Primeiro ator a interpretar Luke Cage em live-action, Mike Colter – que assumiu o papel do herói em Jessica Jones –, traz uma versão contemporânea do personagem, com uma atuação que, sem exageros, não deixa dúvidas de que se trata do alter ego de Carl Lucas. Embora se afaste do conceito de “Herói de Aluguel” – que era inovador em 1972, quanto Cage foi concebido por Archie Goodwin, John Romita Sr., George Tuska, mas poderia ser visto como algo pejorativo agora –, a expressão “Hero for Hire” (ou “I’m not for hire”) surge em alguns diálogos, assim como o bordão “Santa mãe de Deus” (ou “Sweet Christmas”, no idioma original) e os apelidos de “Poderoso” (“Power Man”, em inglês) e “À Prova de Balas”. Além disso, no sétimo episódio, Luke veste o traje clássico dos quadrinhos.
Conectada ao Universo Marvel na TV e nos cinemas, a atração menciona Homem de Ferro, Thor, Capitão América, Hulk, Jessica Jones, Matt Murdock (vulgo Demolidor), Wilson Fisk, Frank Castle (o Justiceiro) e Justin Hammer (de Homem de Ferro 2) e conta com as presenças de Turk Barrett (Rob Morgan, de Demolidor), chamado de Tucão nas gibis, o advogado Blake Tower (Stephen Rider, de Demolidor) e a participação em áudio de Trish Walker (Rachael Taylor, de Jessica Jones). Já entre as novidades estão a introdução de Soledad Temple (Sonia Braga, de Aquarius), a mãe de Claire, e descoberta sobre o passado de Reva Connors (Parisa Fitz-Henley, de Midnight, Texas), a falecida esposa de Luke, e os experimentos do Projeto CRISPR, conduzidos pelo Dr. Noah Burstein (Michael Kostroff, de The Wire).

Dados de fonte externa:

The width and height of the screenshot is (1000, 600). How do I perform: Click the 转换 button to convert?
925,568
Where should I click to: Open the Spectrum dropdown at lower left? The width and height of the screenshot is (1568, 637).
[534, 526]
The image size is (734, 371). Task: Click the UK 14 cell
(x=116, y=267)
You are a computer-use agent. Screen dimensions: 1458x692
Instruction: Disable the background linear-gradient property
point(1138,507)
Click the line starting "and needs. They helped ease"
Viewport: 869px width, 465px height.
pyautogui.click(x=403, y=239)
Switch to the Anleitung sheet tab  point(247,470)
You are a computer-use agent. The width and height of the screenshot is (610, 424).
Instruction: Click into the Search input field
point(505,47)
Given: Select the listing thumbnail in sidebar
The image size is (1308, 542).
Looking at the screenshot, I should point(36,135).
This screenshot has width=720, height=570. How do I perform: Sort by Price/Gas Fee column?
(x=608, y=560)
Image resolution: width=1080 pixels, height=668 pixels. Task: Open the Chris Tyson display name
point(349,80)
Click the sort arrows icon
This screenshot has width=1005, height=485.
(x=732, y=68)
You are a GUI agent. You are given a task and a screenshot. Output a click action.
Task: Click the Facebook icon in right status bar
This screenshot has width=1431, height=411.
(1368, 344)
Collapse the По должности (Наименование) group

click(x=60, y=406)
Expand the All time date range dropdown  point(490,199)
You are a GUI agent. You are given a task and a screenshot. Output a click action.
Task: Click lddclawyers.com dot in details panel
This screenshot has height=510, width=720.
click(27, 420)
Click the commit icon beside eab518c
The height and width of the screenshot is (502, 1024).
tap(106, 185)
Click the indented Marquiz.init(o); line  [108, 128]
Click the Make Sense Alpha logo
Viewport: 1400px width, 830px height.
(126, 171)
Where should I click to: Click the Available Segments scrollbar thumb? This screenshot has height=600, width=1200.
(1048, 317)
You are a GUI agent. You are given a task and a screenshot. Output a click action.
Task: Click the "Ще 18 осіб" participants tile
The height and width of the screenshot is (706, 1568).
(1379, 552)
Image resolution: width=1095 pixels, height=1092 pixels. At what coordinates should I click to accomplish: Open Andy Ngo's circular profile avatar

Magistralmente inserida no Harlem, Luke Cage faz uso dos cenários, iluminações e a linguagem para captar o estilo local e, com a trilha sonora que inclui soul, blues, R&B, hip hop e rap, alterna entre retratar o momento atual e recriar todo o clima das obras do movimento Blaxploitation (que inspirou a criação de Luke Cage nas HQs), algo que, por vezes, faz o seriado lembrar Shaft (até mesmo o tema de abertura é parecido). Apesar do tom retrô, a produção original Netflix pega personagens estereotipados em suas criações (muitos são da década de 1970) e fundamenta suas personalidades, conflitos e ações com razões sociais, éticas, políticas e financeiras.
Com elenco predominantemente negro, Luke Cage tem atitude para tocar em pontos importantíssimos para o mundo de hoje (racismo, igualdade e respeito), exibe shows de artistas afro-americanos (como Raphael Saadiq, Faith Evans e o DJ D-Nice, para citar só alguns nomes) na boate Harlem’s Paradise, de Cornell Stokes, e homenageia o Gang Starr ao batizar todos os 13 episódios desta primeira temporada com os os títulos das músicas do grupo de rap.
Por fim, atenção para os easter eggs do New York Bulletin (o jornal de Demolidor), Stan Lee e Punho de Ferro!